Brief -> Filter the records for "computer" and keep each line that has it.
(Beginning of Data)
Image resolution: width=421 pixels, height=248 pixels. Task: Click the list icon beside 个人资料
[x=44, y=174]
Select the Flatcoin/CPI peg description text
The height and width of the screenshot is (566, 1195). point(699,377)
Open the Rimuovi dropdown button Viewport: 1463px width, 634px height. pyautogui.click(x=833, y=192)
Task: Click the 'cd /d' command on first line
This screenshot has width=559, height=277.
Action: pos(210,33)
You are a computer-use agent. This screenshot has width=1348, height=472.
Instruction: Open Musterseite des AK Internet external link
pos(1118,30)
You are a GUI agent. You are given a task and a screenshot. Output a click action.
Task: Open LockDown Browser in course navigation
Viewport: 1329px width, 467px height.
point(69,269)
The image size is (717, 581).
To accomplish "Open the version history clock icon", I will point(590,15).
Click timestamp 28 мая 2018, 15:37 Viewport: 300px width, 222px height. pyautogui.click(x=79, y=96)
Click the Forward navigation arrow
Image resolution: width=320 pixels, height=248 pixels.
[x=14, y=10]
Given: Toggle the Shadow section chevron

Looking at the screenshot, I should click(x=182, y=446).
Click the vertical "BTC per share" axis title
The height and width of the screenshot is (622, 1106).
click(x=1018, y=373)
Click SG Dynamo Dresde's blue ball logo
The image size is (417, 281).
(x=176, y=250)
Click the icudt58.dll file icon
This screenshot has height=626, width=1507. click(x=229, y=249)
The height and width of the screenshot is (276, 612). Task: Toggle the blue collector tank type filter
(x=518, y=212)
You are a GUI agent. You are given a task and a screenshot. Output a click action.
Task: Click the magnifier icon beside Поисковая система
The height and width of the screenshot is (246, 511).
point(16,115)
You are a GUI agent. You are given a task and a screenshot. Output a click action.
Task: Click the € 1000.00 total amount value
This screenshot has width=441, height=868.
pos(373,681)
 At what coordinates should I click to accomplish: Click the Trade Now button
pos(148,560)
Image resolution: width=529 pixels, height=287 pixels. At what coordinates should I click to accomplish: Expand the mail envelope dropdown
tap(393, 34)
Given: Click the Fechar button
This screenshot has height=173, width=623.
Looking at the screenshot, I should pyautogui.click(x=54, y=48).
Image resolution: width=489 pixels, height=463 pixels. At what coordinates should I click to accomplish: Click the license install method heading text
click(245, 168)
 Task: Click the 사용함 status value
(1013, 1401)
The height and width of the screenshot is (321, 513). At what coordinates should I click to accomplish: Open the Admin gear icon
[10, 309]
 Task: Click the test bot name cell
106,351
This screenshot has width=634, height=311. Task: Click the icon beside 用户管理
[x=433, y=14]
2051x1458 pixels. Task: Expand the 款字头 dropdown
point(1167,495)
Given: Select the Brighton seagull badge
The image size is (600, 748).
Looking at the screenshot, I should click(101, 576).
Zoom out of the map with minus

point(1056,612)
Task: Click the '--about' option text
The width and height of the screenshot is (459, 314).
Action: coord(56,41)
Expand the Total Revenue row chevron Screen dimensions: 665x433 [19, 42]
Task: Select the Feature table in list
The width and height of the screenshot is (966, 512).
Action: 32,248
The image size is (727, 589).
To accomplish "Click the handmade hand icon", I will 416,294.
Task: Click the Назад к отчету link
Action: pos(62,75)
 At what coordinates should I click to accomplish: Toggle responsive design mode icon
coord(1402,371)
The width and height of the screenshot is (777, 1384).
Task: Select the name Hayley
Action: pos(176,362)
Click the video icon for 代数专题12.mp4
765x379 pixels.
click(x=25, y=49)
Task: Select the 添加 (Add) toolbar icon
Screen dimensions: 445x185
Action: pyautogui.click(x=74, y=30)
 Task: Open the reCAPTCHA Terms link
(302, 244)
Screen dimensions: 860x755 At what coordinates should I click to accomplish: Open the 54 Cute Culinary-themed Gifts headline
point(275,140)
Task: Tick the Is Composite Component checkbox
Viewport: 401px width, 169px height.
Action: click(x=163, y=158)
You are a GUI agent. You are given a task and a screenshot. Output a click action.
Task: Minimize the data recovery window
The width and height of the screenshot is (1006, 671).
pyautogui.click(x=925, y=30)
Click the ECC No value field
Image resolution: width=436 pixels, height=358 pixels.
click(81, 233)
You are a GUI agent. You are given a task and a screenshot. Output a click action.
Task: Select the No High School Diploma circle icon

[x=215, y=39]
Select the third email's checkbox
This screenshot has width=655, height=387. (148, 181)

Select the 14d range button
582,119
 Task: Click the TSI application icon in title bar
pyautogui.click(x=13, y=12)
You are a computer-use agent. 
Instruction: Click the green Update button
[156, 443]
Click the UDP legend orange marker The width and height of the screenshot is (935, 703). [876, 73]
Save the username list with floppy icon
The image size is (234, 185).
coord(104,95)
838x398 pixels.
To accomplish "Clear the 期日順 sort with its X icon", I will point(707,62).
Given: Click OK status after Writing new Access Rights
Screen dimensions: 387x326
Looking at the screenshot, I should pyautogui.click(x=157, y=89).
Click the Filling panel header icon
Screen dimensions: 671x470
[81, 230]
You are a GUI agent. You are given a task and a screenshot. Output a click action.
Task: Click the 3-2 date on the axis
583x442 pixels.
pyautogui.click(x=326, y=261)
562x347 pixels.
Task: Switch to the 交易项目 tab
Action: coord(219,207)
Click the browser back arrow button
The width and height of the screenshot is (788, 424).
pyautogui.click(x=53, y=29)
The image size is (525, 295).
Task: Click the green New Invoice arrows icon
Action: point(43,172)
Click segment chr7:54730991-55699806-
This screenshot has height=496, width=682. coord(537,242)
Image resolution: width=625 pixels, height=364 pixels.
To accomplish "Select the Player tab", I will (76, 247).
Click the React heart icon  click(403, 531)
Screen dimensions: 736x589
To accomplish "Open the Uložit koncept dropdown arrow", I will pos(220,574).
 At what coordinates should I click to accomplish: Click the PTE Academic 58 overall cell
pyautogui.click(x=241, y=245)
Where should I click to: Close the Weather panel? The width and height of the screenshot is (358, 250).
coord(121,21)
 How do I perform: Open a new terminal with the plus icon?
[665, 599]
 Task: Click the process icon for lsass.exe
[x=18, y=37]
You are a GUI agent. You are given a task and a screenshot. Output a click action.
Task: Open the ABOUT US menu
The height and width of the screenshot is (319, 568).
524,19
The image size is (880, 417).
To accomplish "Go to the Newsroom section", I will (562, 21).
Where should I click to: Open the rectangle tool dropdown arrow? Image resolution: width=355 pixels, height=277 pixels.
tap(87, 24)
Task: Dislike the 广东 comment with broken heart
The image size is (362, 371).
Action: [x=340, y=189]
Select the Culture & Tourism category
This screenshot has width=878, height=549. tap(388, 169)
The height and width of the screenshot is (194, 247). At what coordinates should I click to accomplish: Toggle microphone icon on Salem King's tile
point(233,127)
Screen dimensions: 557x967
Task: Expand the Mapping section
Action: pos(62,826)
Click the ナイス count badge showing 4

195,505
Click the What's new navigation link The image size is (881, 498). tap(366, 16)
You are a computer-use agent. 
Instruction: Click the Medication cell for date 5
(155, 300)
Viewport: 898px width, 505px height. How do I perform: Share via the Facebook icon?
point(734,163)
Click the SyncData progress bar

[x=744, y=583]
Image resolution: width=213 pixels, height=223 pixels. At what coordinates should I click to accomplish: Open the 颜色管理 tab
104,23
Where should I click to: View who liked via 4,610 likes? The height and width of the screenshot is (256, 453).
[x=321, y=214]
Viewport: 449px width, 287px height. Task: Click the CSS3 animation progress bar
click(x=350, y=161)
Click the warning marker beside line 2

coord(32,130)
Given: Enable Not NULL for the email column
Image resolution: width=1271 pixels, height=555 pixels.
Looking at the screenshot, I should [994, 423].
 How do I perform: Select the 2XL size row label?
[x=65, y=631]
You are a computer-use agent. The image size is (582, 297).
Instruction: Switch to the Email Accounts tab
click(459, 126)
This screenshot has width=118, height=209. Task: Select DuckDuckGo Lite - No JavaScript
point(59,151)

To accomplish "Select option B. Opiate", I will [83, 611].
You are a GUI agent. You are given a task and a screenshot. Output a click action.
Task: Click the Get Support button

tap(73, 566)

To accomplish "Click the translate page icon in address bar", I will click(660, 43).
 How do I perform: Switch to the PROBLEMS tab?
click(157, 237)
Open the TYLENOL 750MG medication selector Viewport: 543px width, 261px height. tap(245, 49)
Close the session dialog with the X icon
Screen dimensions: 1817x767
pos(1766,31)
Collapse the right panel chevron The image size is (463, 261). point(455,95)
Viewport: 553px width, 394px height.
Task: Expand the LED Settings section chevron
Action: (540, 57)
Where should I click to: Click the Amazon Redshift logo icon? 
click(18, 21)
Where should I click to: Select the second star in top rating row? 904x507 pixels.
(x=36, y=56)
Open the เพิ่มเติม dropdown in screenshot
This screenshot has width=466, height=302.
(End of Data)
Answer box ->
You are a computer-use agent. This screenshot has width=1348, height=472.
You are a computer-use agent. 
You are a computer-use agent. 
You are a computer-use agent. The image size is (582, 297).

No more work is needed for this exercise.